West Southern Pines’ Annexation
Although West Southern Pines’ Black residents fought hard to give their children more opportunities, segregation and racism still disrupted their lives. African Americans had to use separate entrances for the town’s theatre, weren’t allowed to try on clothes in clothing stores before buying them, and were refused service at drugstores. In 1931, West Southern Pines was annexed, partially due to white business owners’ fear that headlines about delinquent African Americans would hurt their business. When the Route 1 bypass was constructed in the 1940s, it destroyed the residences of several Black families.

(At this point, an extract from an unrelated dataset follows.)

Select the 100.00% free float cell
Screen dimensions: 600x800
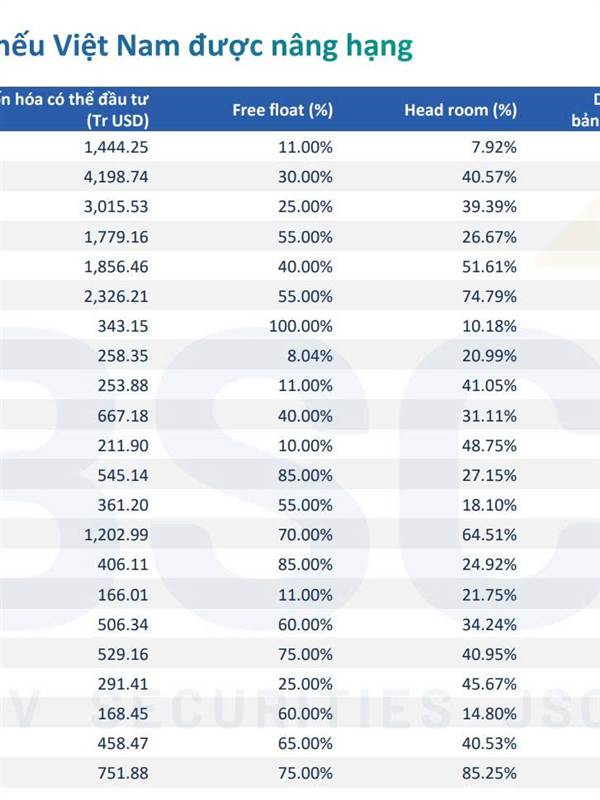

To this day, visitors to Southern Pines can see the difference made by these racial lines. On the East side of Route 1 stands handsome estates, well-groomed lawns, and tourist shops. On the Westside, you can find ruins like that of the R.C. Lawson Institute and homes built brick-by-brick by African American owners. While Route 1 is just a symbol of these divisions, it reminds us that despite our country’s progress in racial equality, not all lines can be quickly or easily erased.